------ DATA FOR THIS EXERCISE
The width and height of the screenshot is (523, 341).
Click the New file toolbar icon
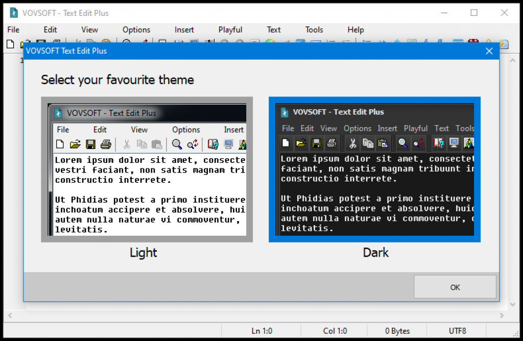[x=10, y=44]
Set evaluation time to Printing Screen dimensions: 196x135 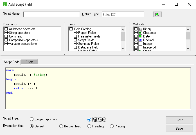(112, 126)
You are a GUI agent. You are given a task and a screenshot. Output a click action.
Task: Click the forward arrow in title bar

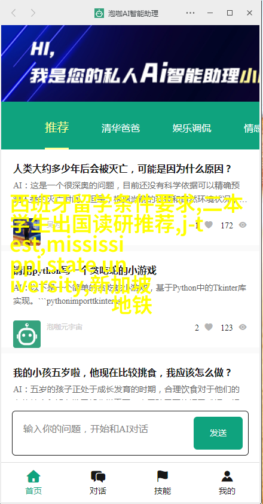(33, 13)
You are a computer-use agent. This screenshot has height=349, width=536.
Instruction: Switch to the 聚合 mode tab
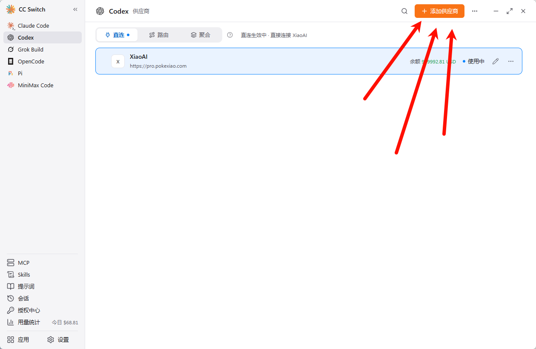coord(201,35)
------------
------ DATA FOR THIS EXERCISE
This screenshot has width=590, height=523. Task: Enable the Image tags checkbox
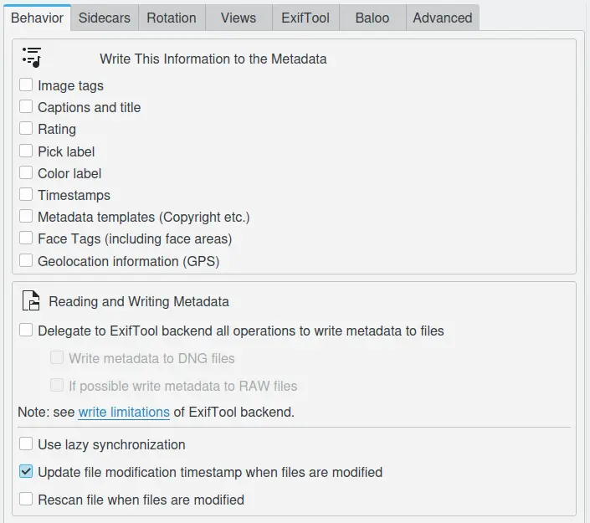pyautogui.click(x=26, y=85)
------------
Only a number is expected here: how many lines above contain the word "agent".

2